Source data:
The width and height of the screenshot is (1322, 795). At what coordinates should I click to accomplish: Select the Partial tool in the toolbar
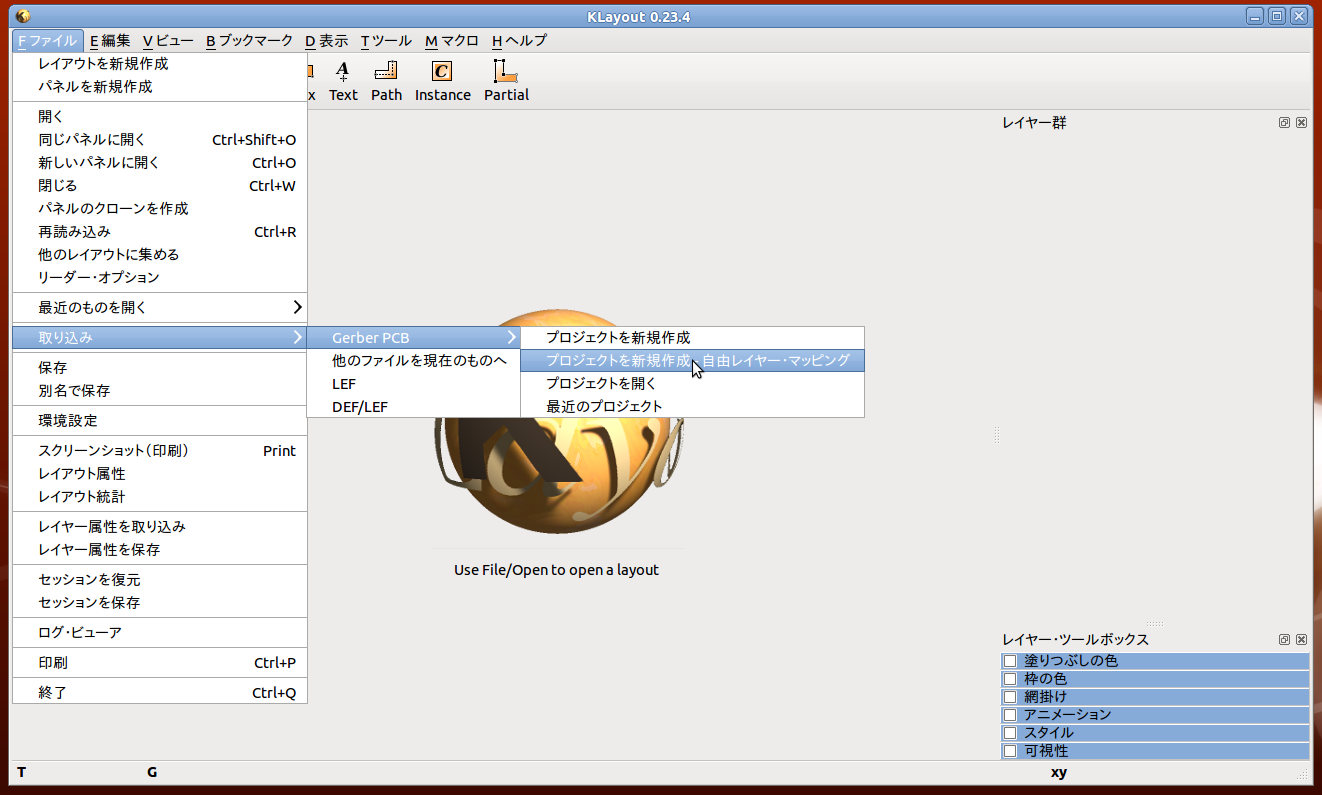(506, 78)
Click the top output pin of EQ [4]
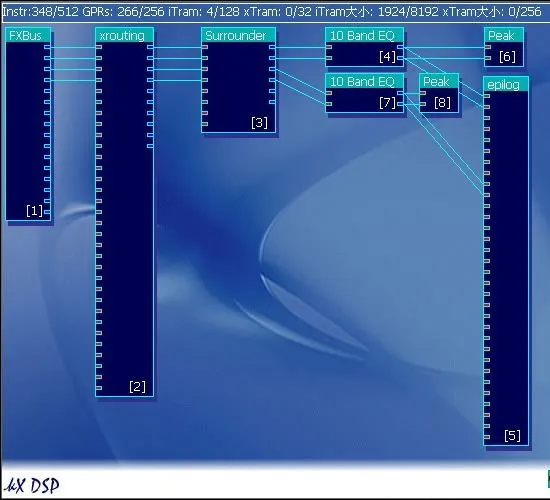 point(400,47)
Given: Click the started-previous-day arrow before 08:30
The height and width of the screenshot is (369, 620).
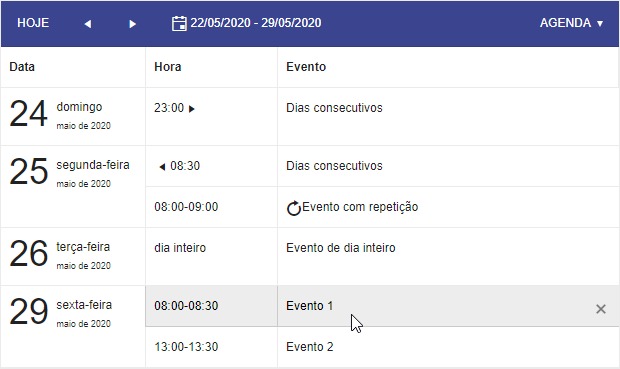Looking at the screenshot, I should pyautogui.click(x=162, y=167).
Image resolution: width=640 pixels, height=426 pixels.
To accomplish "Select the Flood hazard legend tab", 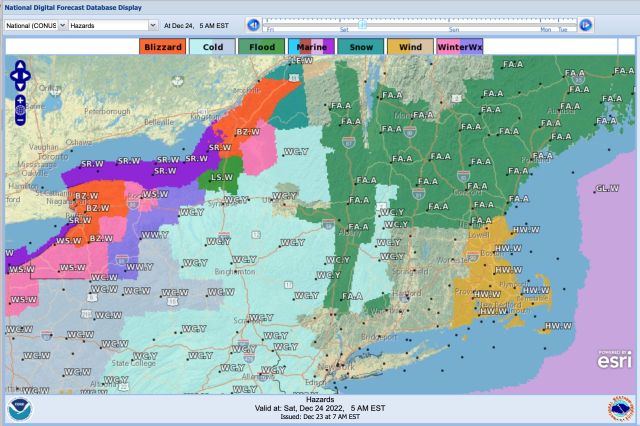I will pos(261,46).
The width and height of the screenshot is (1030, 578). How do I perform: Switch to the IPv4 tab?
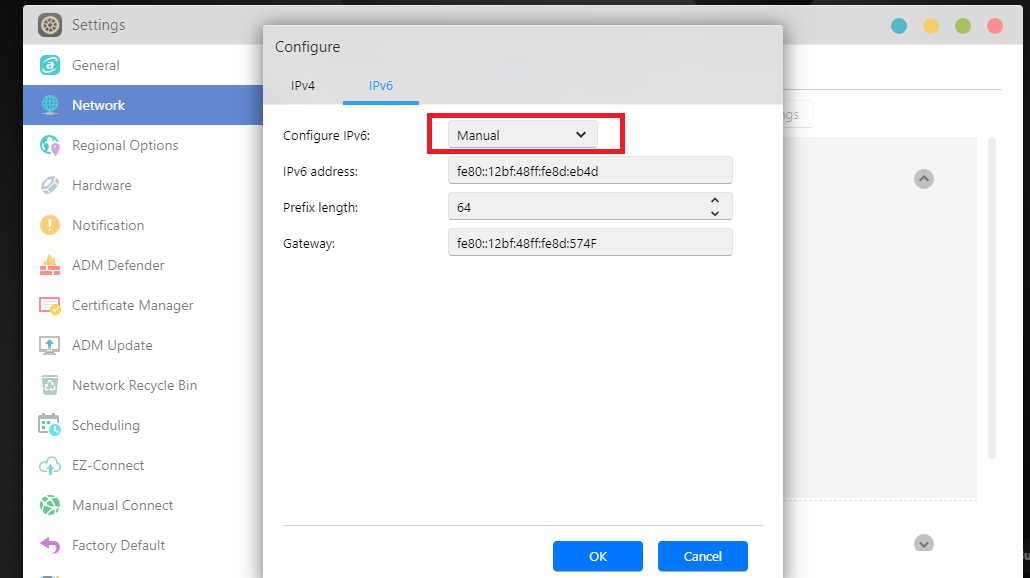click(x=303, y=86)
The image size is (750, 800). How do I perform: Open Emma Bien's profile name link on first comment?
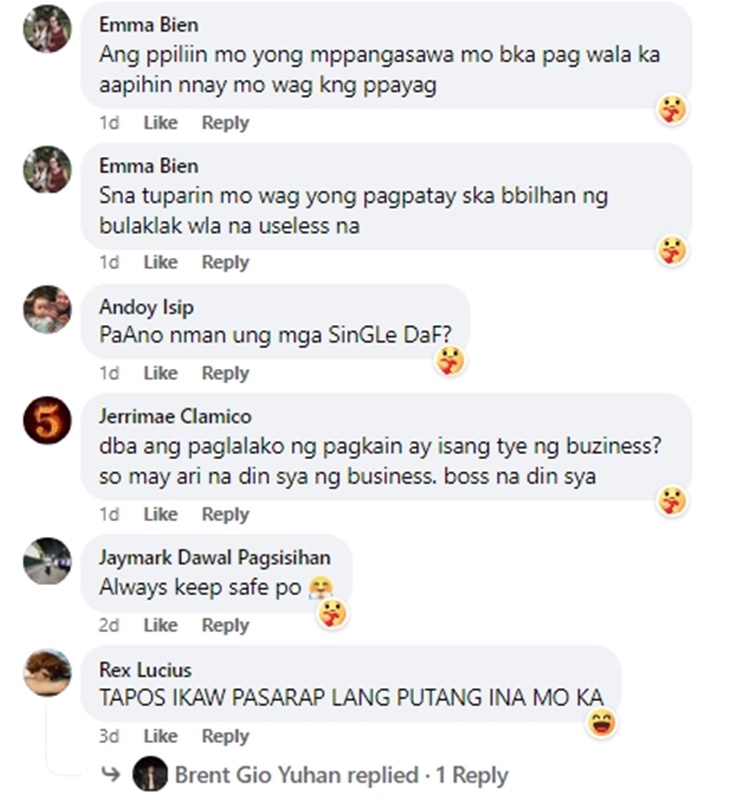(148, 24)
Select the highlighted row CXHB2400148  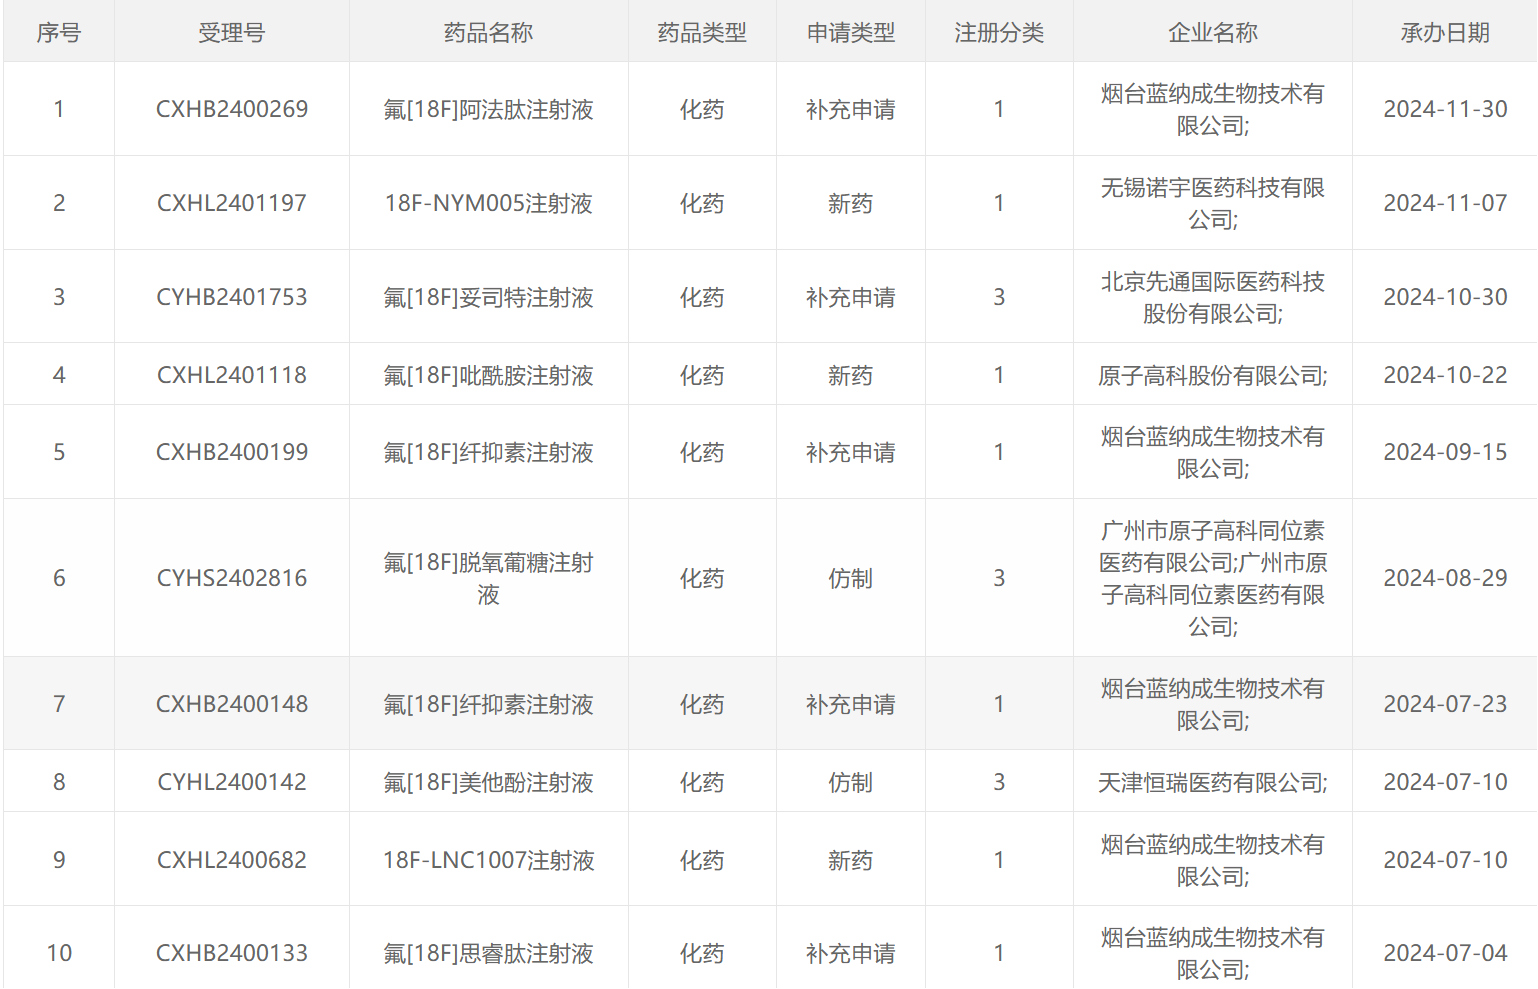[232, 704]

Task requirements: Omitting all pictures, restate exactly the lines of the material from its start through the line that contains "Image resolution: width=640".

Result of this task:
The width and height of the screenshot is (1322, 795). At what coordinates should I click to accomplish: Select the Partial tool in the toolbar
(506, 78)
Click the top output pin of EQ [4]
 point(400,47)
Given: Click the started-previous-day arrow before 08:30
The height and width of the screenshot is (369, 620).
Looking at the screenshot, I should pyautogui.click(x=162, y=167).
Image resolution: width=640 pixels, height=426 pixels.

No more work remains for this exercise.